WHAT TO PRODUCE:
Would you copy all lines in the data that contain the word "button"?

──────── MATERIAL FOR THIS EXERCISE ────────

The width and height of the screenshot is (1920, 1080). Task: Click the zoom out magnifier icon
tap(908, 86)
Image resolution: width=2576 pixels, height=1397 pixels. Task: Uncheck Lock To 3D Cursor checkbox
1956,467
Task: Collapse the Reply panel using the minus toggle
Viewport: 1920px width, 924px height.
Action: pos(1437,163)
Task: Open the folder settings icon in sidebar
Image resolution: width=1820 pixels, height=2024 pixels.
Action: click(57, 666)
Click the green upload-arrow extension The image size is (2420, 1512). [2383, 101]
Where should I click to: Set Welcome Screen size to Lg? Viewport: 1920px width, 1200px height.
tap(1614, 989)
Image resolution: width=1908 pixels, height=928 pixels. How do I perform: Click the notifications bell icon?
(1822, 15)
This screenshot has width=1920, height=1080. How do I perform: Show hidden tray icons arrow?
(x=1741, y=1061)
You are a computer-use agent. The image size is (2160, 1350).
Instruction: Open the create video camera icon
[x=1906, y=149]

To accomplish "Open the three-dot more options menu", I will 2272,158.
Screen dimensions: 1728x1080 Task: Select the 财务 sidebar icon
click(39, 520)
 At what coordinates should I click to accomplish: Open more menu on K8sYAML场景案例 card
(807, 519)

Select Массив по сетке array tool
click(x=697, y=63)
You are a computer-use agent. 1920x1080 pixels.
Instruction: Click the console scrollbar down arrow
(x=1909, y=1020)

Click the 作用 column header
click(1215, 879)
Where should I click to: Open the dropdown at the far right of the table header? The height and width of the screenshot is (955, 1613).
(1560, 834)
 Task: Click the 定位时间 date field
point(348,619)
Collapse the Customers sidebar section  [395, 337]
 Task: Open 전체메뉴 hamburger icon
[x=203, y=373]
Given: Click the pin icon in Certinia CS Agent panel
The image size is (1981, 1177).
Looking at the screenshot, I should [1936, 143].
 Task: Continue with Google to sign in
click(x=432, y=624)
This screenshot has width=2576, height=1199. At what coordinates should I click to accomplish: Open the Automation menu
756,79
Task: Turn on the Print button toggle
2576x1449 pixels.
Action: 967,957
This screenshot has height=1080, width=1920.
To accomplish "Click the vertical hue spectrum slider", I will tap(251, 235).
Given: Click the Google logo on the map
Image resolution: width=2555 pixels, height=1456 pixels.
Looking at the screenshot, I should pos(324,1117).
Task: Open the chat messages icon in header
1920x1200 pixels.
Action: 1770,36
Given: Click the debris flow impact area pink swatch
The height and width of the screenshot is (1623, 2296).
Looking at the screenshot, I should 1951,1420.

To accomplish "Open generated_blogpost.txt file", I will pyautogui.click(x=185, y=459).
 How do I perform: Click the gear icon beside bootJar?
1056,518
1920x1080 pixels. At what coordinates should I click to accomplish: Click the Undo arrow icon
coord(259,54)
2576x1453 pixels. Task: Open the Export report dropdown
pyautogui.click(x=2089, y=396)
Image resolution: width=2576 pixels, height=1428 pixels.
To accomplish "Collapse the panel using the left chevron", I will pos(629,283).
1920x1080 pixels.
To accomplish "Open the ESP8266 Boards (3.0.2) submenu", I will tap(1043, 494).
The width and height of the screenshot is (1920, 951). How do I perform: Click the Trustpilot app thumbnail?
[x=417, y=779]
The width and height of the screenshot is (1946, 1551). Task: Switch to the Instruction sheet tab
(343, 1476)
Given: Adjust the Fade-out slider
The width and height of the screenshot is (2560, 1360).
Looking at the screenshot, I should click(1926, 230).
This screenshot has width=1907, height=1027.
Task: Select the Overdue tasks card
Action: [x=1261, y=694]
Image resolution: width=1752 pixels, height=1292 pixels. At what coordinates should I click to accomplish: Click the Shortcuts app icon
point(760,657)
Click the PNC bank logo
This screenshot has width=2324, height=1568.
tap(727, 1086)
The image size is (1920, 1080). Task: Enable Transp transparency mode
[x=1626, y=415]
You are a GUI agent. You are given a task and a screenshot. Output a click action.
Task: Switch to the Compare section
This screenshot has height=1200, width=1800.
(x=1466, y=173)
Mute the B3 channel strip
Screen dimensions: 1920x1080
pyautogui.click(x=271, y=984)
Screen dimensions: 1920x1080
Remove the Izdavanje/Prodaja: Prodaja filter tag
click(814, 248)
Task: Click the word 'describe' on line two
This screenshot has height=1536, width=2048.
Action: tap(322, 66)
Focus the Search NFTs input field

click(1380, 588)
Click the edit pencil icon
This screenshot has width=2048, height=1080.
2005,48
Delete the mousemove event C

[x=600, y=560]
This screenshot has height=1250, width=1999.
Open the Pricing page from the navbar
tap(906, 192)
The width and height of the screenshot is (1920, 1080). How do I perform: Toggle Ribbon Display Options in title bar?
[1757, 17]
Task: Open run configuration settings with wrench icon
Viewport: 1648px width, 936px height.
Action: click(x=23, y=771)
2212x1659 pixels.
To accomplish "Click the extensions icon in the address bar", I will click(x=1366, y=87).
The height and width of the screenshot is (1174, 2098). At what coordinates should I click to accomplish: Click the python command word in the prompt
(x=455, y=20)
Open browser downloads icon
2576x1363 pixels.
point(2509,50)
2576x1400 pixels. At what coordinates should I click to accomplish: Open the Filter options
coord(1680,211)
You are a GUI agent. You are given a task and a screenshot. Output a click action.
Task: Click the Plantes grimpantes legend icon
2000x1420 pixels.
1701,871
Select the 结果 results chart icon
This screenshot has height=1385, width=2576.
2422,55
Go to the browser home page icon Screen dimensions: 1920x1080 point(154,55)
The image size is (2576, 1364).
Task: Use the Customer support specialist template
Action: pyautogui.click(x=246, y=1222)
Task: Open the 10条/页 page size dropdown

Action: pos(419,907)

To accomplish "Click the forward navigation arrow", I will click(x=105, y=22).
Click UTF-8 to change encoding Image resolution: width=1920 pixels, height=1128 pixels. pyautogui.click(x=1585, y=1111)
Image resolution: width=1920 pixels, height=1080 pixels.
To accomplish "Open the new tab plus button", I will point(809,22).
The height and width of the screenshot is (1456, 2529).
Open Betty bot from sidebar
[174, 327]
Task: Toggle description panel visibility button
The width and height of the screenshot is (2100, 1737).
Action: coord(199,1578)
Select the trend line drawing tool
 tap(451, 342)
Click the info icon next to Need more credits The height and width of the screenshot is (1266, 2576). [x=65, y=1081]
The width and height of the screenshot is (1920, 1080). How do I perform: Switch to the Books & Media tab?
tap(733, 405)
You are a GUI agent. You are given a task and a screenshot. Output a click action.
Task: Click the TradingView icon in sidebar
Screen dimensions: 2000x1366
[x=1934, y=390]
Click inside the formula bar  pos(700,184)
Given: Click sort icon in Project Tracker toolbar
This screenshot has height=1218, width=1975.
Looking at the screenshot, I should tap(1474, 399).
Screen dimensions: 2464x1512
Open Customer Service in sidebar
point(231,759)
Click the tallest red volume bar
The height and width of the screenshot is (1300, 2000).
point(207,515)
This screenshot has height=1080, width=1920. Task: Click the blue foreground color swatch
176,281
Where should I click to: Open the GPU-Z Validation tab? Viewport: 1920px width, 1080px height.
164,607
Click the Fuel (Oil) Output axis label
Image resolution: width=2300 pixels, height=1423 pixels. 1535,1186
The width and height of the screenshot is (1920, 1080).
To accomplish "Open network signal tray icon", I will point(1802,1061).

────────

REPLY:
Task: Turn on the Print button toggle
To accomplish "Open the new tab plus button", I will point(809,22).
Task: Toggle description panel visibility button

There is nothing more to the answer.